Why do we have so many heroes and so few farmers, and such poor results in most of our organisations? Because we’re blind to the simple fact that business heroes usually fail to transform businesses. They create short-term improvement, at least on the official metrics. But these gains either aren’t real or they can’t be sustained because no farmers are put in place to tend the fields. Wisely, these heroes move on before this becomes apparent.

Meanwhile, we are equally blind to the critical contribution of the farmers who should be our heroes. These are the folks who provide the steady-paced continuity at the core of every lean enterprise”.

Now, after reading the above back to myself, I can feel a back lash from the current cool management buzz of ‘everything today is about innovation!’…as in “but the world is ever changing Steve! We can’t just rely on Continuous Improvement – we’ve got to constantly reinvent ourselves or else we will get left behind!”

I agree! What is written above isn’t confined to making small step changes and doesn’t constrain discontinuous (breakthrough) improvements. Womack’s 3 questions equally apply for the seeds of innovation to blossom within a healthy working environment.

Conversely, hero management with financial targets and contingent rewards can seriously damage the chances of true and meaningful innovation from happening. (Both Alfie Kohn and Dan Pink explain the research showing the harm that incentives do to innovation).

If your purpose is clear and everyone is working together towards it (not towards individual targets) then you will likely alternate between many small steps and infrequent leaps as new ideas and technologies come along and existing ones are steadily improved.

Who should we want as our managers?

“The greatness in people comes out only when they are led by great leaders” (Akio Toyoda)

Liker, in his excellent book ‘The Toyota Way to Lean Leadership’, explains Toyota’s leadership development model. He explains it in four building blocks:

(Note: whilst I am mixing the words ‘leader’ and ‘manager’, there is a big difference between them. Please reflect on Confusion over two words)

First, to be considered for leadership, a person has to be committed to self-development i.e. to constantly seek to improve themselves and their skills. This is enabled and assessed by those ahead1 of them providing suitable challenges, space and coaching to allow self-development to occur.

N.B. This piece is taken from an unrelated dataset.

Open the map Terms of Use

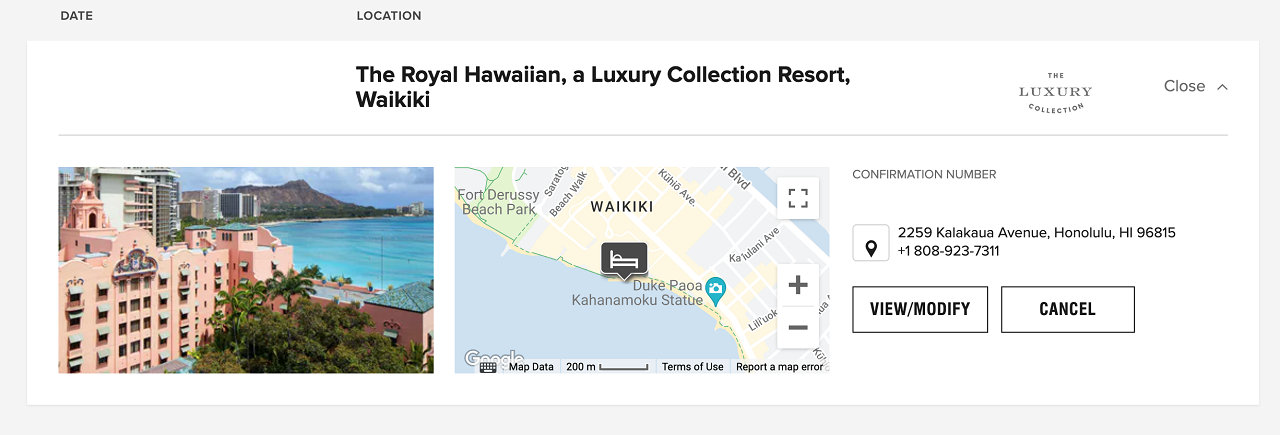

Clarification: You may have years of experience and/or rolls of qualifications…but this doesn’t demonstrate that you have, or can, self-develop:

“What is often mistaken for 20 years’ experience is just 1 year’s experience repeated 20 times” (Source unknown)

Not everyone will be up for self-development2. Clearly, Toyota are looking for those who can and want to grow. This is in stark contrast to organisations that want merely to bring in people from outside to ‘implement here what they have done to people elsewhere’ (but now appear to be running away from this!)

Second: Once a person has suitably demonstrated their ability and desire to self develop, then they need to show the development of others. To be clear: this does not mean merely coaching (supposedly) star performers or favourites (the ‘chosen few’)…it means developing everyone. In fact, your ability to develop someone where this appears challenging* is a sure sign of your development capabilities. Liker uses the Toyota quote that “the best measure of a leader’s success is what is accomplished by those they trained3.” It’s not about what you can do; it’s about what they can now do because of you (even though they may not comprehend this link).

(*The greatest case study I know of this is what Toyota achieved at NUMMI with ex-GM employees who were considered the worst of the worst. They re-hired them and turned them into the best. The problem wasn’t a shortage of talent, as we are so often led to believe, but an inability to engage and develop the talents lying dormant within people).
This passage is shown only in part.